* [Dataset records]:
^^^^^^^^
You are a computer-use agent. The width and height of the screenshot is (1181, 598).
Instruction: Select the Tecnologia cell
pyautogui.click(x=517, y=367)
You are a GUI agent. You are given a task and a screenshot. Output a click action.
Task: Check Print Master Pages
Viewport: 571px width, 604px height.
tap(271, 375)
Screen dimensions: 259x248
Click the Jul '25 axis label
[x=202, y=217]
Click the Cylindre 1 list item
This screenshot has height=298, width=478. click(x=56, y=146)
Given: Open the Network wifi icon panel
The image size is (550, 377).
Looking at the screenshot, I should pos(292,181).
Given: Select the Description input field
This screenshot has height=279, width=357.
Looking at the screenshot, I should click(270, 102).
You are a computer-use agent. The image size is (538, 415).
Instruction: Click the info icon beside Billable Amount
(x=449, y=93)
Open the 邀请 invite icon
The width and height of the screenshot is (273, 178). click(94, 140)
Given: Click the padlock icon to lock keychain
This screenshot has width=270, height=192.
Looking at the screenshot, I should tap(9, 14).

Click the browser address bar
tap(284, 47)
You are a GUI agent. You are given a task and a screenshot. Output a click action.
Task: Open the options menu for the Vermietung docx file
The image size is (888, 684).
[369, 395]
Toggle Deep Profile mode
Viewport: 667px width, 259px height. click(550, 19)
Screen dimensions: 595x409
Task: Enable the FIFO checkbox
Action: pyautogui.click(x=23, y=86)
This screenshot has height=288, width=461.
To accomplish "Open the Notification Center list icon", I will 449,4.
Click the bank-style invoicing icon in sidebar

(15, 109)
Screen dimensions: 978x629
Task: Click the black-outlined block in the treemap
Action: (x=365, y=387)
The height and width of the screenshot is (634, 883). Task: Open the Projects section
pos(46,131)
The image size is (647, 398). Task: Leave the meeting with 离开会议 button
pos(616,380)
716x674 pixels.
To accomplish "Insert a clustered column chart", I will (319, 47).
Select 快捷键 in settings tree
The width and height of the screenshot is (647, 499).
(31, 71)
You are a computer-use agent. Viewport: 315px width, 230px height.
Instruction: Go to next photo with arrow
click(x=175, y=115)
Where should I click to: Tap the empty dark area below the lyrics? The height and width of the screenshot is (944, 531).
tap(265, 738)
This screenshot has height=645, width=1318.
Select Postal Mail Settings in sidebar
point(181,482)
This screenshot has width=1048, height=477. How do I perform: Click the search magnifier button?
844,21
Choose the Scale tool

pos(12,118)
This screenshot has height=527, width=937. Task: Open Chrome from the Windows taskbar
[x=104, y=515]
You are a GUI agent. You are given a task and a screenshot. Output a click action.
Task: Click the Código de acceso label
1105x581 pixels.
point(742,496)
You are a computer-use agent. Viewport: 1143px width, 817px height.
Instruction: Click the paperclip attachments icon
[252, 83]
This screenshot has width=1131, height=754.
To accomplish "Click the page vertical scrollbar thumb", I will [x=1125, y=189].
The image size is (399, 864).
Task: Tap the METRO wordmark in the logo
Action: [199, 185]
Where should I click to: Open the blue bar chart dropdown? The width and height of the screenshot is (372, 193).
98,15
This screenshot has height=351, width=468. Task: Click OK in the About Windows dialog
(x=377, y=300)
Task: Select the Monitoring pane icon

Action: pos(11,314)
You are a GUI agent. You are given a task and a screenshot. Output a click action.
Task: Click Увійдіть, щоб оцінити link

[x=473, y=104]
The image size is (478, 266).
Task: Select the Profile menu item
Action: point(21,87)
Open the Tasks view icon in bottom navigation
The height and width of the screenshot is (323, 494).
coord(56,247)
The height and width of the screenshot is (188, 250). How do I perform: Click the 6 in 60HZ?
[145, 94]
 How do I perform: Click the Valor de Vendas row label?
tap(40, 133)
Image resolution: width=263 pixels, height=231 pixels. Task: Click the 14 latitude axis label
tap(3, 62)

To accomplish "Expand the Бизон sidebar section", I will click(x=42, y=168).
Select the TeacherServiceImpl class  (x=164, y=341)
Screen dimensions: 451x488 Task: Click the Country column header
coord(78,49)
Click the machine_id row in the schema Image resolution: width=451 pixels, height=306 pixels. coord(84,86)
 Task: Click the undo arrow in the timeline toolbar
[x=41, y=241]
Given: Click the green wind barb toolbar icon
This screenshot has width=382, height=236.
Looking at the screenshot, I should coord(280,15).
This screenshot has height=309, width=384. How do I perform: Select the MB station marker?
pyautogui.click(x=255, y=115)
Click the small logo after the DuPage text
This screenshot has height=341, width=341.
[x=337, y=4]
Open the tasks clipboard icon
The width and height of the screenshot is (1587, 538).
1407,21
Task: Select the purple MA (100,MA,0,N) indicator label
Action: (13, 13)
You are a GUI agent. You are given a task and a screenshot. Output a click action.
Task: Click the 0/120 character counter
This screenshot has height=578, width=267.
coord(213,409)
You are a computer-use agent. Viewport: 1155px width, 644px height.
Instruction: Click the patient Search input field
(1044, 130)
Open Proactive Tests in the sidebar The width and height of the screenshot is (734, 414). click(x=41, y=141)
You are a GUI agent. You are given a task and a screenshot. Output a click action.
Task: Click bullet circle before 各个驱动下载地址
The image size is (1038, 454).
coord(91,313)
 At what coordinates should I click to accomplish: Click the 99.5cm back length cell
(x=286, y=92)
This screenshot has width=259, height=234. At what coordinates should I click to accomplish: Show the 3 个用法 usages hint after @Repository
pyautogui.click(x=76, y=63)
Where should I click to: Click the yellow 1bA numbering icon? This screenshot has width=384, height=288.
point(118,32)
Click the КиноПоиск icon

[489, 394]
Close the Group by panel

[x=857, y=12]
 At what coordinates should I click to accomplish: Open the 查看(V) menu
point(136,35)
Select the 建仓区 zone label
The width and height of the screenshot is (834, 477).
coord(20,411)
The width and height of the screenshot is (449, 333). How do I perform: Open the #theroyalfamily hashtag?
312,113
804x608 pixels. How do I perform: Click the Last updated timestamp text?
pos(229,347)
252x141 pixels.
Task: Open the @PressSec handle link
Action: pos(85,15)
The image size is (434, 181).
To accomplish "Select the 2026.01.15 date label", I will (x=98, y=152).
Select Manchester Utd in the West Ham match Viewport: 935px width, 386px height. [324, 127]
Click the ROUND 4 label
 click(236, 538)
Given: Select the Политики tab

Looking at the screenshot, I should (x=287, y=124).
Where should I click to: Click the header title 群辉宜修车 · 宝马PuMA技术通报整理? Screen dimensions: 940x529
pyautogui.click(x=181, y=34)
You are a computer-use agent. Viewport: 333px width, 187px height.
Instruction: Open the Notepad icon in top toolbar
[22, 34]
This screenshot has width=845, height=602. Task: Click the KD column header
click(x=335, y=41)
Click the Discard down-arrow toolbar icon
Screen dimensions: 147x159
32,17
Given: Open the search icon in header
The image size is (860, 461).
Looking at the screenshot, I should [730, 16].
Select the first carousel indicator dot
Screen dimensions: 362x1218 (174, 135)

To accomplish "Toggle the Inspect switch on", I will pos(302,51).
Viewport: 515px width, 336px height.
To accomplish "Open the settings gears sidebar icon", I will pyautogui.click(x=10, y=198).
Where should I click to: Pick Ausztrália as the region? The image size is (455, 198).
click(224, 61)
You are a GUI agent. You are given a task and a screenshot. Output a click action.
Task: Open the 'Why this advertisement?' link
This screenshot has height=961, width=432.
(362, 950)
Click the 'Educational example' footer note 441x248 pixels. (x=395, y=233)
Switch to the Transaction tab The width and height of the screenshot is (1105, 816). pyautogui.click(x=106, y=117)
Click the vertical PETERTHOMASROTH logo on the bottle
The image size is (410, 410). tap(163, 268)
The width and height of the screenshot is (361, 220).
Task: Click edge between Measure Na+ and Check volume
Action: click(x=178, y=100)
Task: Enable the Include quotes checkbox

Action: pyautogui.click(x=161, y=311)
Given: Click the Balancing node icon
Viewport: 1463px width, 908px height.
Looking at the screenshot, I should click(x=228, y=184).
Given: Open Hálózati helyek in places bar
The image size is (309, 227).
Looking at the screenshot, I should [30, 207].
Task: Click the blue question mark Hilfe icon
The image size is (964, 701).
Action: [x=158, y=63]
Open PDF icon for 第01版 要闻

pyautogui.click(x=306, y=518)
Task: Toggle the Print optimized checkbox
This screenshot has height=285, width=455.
^^^^^^^^
* [What is needed]: The answer must be every line of the records that holds the string "Print".

* [Exercise output]:
Task: Check Print Master Pages
Task: Toggle the Print optimized checkbox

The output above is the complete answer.